Reason Magazine request

c0llin · 11-29-2010, 03:00 PM

Hello,
Im would like to replicate the print edition of Reason for my kindle2

The rss http://feeds.feedburner.com/reason/Articles updates daily with new articles. http://reason.com/rss gives a large list of feeds by staff writer, topic, etc.

Can i recreate the print edition with the rss or http://reason.com/issues/december-2010 which lays everything out as links?

Thanks

howardgo · 03-25-2022, 03:29 PM

I have created a recipe that works when pointed at an archived edition of the magazine. But when I set Needs Subscription to True, it does not download any of the articles. The current issue is May 2022 and is only available to subscribers.

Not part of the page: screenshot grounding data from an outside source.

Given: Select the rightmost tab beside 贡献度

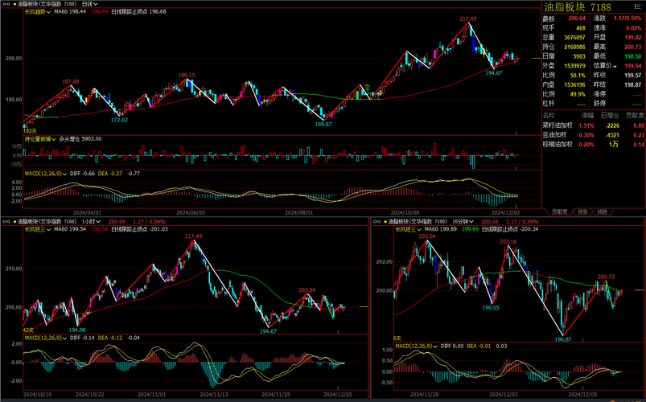Looking at the screenshot, I should point(602,211).
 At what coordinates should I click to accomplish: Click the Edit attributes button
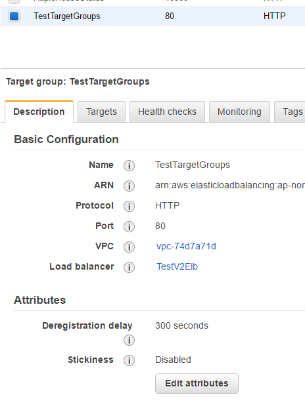click(197, 383)
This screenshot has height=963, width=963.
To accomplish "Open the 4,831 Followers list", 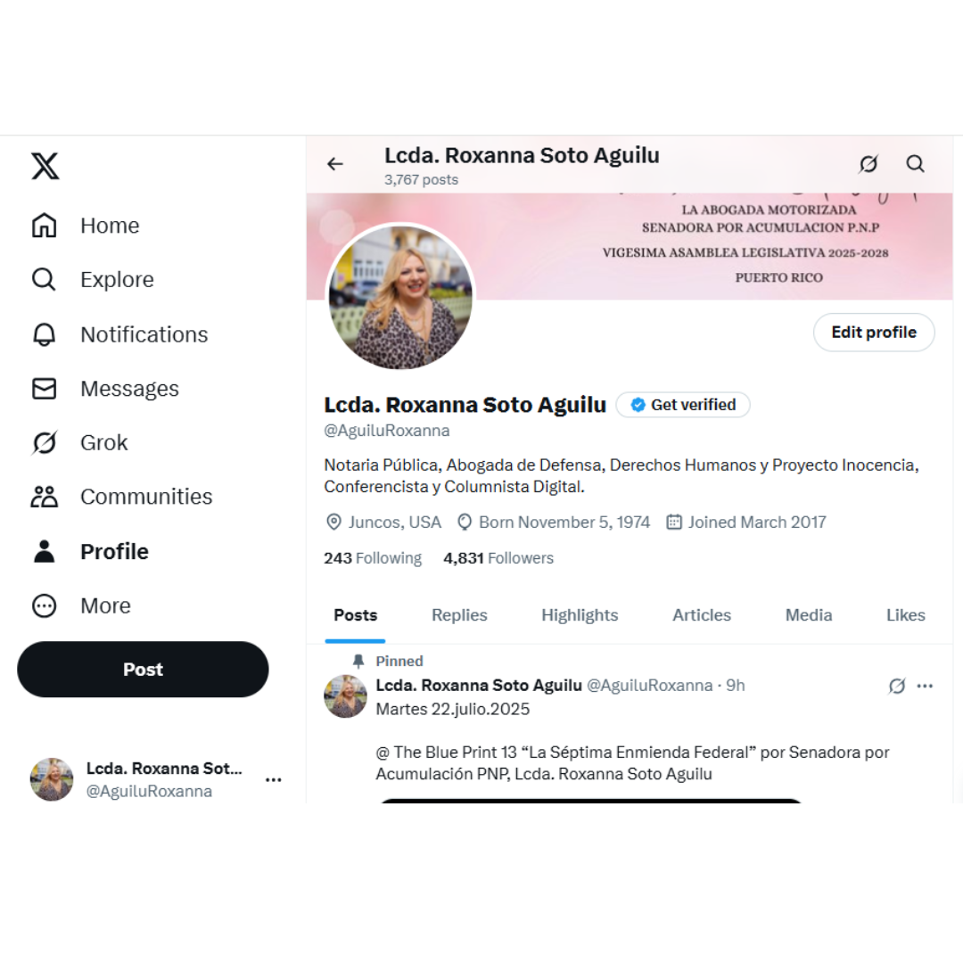I will [498, 557].
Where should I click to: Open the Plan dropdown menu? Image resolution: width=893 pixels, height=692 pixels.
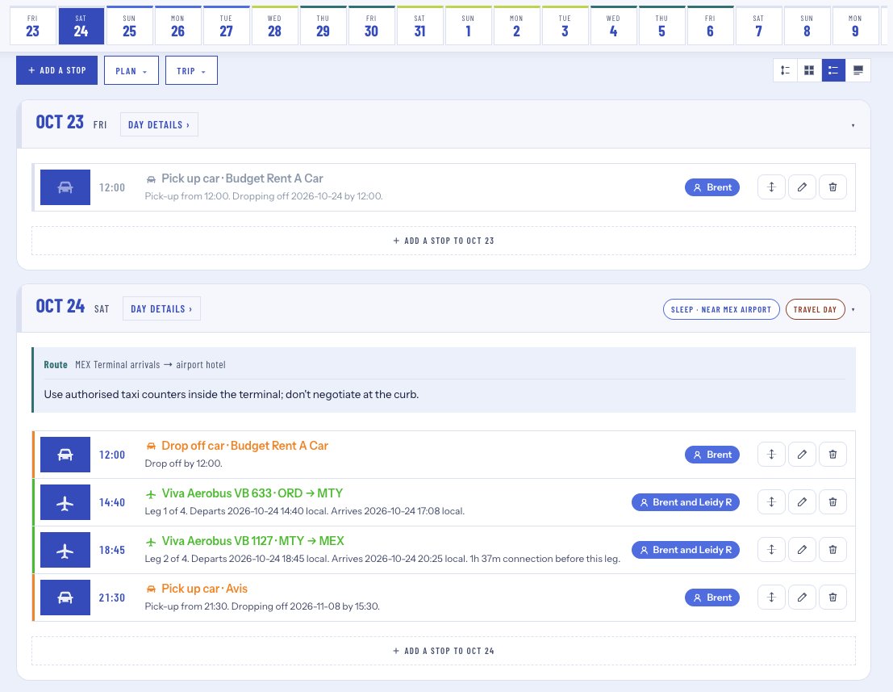131,71
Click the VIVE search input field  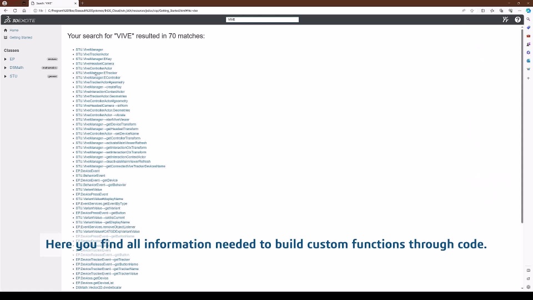pyautogui.click(x=262, y=19)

I have tested my login on the website itself, so I know that is working. I also don't get a login error so it seems that my login is working. However, none of the links become active. It almost feels like my login works but then the recipe attempts to download according to the recipe before the links are activated.

Does anyone have any tips for troubleshooting subscription recipes? Testing only seems to work on without subscriptions, so I can only test on archived issues which works. I have included my recipe below. I modified recipe for The Atlantic to start with. Thanks for any help anyone can provide.

Code:

#!/usr/bin/env python
# vim:fileencoding=utf-8
# License: GPLv3 Copyright: 2015, Kovid Goyal <kovid at kovidgoyal.net>
from __future__ import unicode_literals
import json
from xml.sax.saxutils import escape, quoteattr

from calibre.web.feeds.news import BasicNewsRecipe

# {{{ parse article JSON
def process_image_block(lines, block):
    caption = block.get('captionText')
    caption_lines = []
    if caption:
        if block.get('attributionText', '').strip():
            caption += ' (' + block['attributionText'] + ')'
        caption_lines.append('<p style="font-style: italic">' + caption + '</p>')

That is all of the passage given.